I think this is too radical to fail all the writes to the array, even if
log disk failed, everything will be fine without a power failure that
should be unlikely to happen.

And it's right, if power failure do happened, data atomicity can't be
guaranteed, however, please notice that we will still make sure data
is consistent, by resync based on bitmap or full array resync if bitmap
is none.

I think, if log disk is down, let's keep this behavior for user to still
using this array, user should aware that data atomicity is no longer
guaranteed. If you really want to stop writing such array to make sure
data atomicity after power failure, I can accept a switch to enable this
behaviour manually.

Thanks,
Kuai

Hi Kuai
Thanks for reviewing. I want to reiterate the scenario I've tested.
Got a RAID5 (4 disks + 1 parity) and a journal(consistency policy=journal).
Starting by failing one of the disks so the array becomes degraded.
then, I failing the 2nd disk and the journal at the same time (using dm-flakey)
when I initiate the write.
While examine the parity disk I've noticed that the parity got calculated as
if the write succeeded. this is shown by the reproduce script above.
Not sure I understands your comment on resync since we are in journal policy.
if parity is invalid how can we guarantee data will be valid?
Appreciate you response.

OK, I didn't see your test in details yet, just by your coding, I didn't
get how you handled the case failed disks are more than max_degraded.
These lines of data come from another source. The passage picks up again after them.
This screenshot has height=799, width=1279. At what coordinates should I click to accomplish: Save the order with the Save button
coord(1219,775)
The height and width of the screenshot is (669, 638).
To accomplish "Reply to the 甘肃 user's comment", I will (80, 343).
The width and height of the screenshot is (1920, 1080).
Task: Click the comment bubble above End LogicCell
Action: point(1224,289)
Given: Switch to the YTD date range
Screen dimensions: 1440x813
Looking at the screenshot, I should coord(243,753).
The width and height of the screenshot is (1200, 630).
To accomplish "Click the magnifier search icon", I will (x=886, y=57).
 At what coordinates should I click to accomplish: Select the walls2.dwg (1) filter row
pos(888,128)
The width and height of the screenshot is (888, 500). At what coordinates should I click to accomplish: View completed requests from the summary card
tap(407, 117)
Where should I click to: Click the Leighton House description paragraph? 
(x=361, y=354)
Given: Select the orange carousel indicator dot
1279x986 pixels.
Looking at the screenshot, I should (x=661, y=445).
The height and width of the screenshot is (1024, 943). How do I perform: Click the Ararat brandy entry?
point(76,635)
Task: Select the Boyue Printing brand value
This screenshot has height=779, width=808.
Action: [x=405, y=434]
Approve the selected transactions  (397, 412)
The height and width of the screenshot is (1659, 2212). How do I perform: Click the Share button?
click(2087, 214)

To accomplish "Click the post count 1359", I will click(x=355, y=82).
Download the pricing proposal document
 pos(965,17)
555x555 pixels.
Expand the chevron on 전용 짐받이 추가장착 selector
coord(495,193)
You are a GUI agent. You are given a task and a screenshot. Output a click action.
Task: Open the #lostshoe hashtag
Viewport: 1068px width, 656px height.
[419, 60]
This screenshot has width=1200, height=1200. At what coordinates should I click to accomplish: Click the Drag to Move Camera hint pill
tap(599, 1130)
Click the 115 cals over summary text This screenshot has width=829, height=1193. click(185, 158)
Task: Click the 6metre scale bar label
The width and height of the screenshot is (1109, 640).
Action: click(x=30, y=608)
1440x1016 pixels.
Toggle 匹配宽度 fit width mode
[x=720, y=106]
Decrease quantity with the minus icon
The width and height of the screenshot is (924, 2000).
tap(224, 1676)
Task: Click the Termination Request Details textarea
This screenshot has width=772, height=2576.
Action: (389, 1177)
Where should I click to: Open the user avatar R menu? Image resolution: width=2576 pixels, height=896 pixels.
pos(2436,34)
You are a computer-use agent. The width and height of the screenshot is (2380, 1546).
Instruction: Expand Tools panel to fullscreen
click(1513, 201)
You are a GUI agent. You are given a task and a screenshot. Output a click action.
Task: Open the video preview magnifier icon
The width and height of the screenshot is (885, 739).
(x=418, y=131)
Looks like you're failing all the writes if log disk failed. What I'm
worrying is that if only log disk failed, or log disk failed with less
than max_degraded data disk failed, are you changing behaviour?

Thanks,
Kuai


+    }
         should_defer = conf->batch_bio_dispatch && conf->group_cnt;
   @@ -3672,6 +3689,10 @@ handle_failed_stripe(struct r5conf *conf, struct stripe_head *sh,
            * still be locked - so just clear all R5_LOCKED flags
            */
           clear_bit(R5_LOCKED, &sh->dev[i].flags);
+        clear_bit(R5_Wantwrite, &sh->dev[i].flags);
+        clear_bit(R5_Wantcompute, &sh->dev[i].flags);
+        clear_bit(R5_WantFUA, &sh->dev[i].flags);
+        clear_bit(R5_Wantdrain, &sh->dev[i].flags);
       }
       s->to_write = 0;
       s->written = 0;
@@ -4966,12 +4987,9 @@ static void handle_stripe(struct stripe_head *sh)
       /*
        * check if the array has lost more than max_degraded devices and,
        * if so, some requests might need to be failed.
-     *
-     * When journal device failed (log_failed), we will only process
-     * the stripe if there is data need write to raid disks
        */
       if (s.failed > conf->max_degraded ||
-        (s.log_failed && s.injournal == 0)) {
+        (s.log_failed && (s.to_write || s.written || s.syncing))) {
           sh->check_state = 0;
           sh->reconstruct_state = 0;
           break_stripe_batch_list(sh, 0);


I think the changes in handle_stripe() are wrong here.

.